++++ Document passage ++++
Taking One for the Team or The Ablative Meat Shield Rule

One of the biggest innovations (yes, I’m gonna toot our own horn here) in Planet Mercenary: The Roleplaying Game, is what we have titled: “The Ablative Meat Shield” rule. The idea revolves around one that, while your characters are the title characters in a show, the real star is the mercenary charter as a whole.  It’s not just you, or your friends in the command staff, but the grunts, the support team, the mechanics. It’s everyone. This rule helps you tell their stories.

The rule reads as follows:

“When you are hit by an attack, you may spend a RiPP (Role Play Point) to have the damage be dealt to a grunt near you. This can take the effect of you ducking behind the grunt, pulling them in the way,  the grunt leaping heroically to take the blow, or plain old bad luck. The grunt absorbs ALL the damage from the hit and you take none. Now, the Game Chief (GM) will hand you a 3×5 note card (or similar thing). On this note card, write the grunt’s name.  Next, write down three things about the grunt. Make ‘em personal and real. Talk about family, or past experiences, or dreams, or likes, dislikes, and more.
++++ Data shown ++++
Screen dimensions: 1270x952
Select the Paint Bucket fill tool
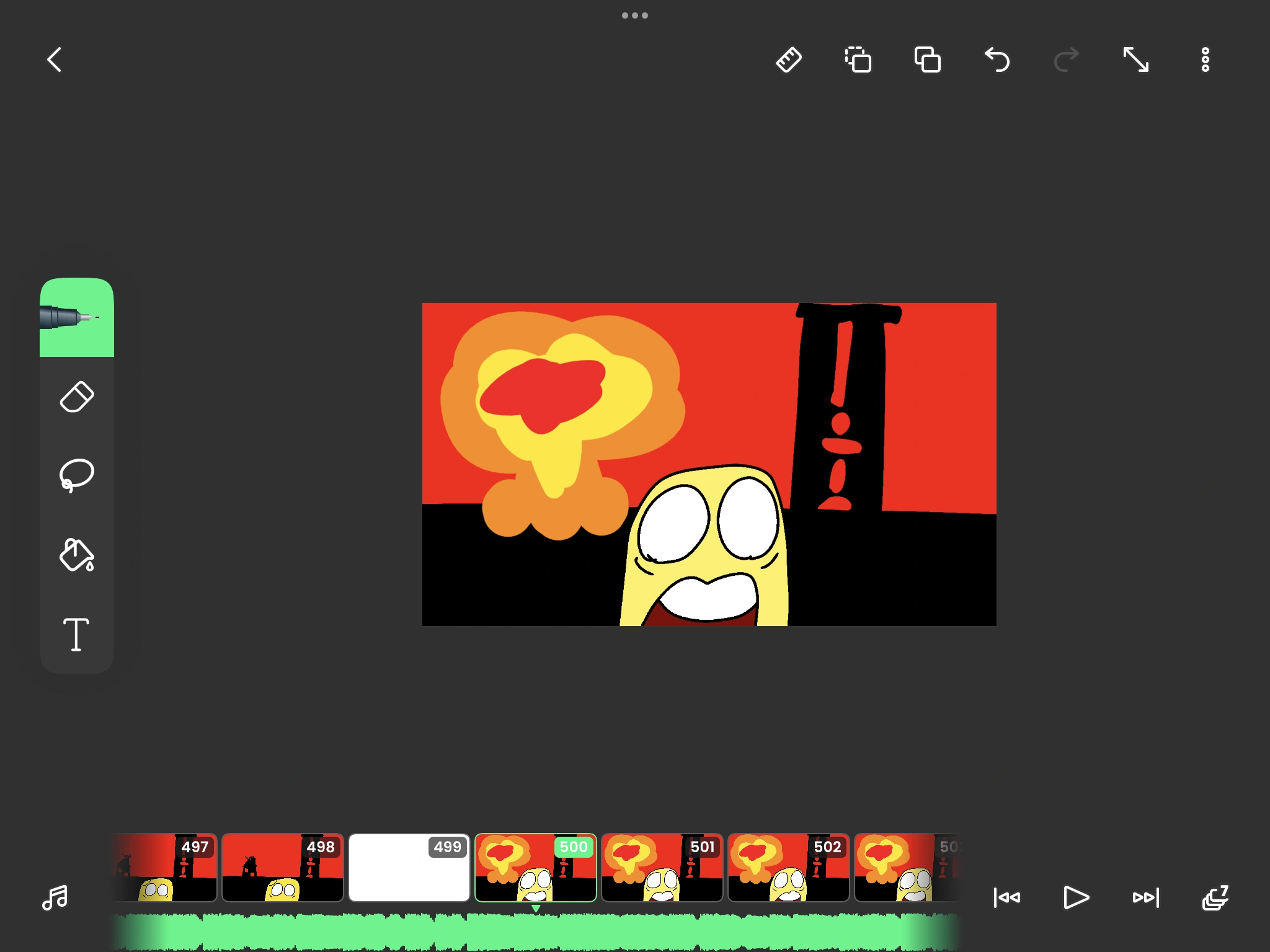click(x=76, y=555)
++++
Exercise set —
1. Return the part of the article on the Ablative Meat Shield rule from "One of the biggest" up to and including "tell their stories.", copied word for word.
2. In the article on the Ablative Meat Shield rule, rewrite the paragraph beginning "One of the biggest innovations" as a short bulleted list that keeps its main facts.

Expected results —
1.
One of the biggest innovations (yes, I’m gonna toot our own horn here) in Planet Mercenary: The Roleplaying Game, is what we have titled: “The Ablative Meat Shield” rule. The idea revolves around one that, while your characters are the title characters in a show, the real star is the mercenary charter as a whole.  It’s not just you, or your friends in the command staff, but the grunts, the support team, the mechanics. It’s everyone. This rule helps you tell their stories.

2.
- "The Ablative Meat Shield" rule is one of the biggest innovations in Planet Mercenary: The Roleplaying Game.
- The player characters are the title characters, but the real star is the mercenary charter as a whole.
- That charter includes everyone: the command staff, the grunts, the support team and the mechanics.
- The rule helps tell their stories.